- Brief: Could you transcribe all of the data word for word?

- Entries provided:

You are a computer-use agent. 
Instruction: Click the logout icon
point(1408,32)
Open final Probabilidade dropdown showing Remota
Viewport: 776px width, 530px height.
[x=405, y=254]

- Answer box:
You are a computer-use agent. 
Instruction: Click the logout icon
point(1408,32)
Open final Probabilidade dropdown showing Remota
Viewport: 776px width, 530px height.
[x=405, y=254]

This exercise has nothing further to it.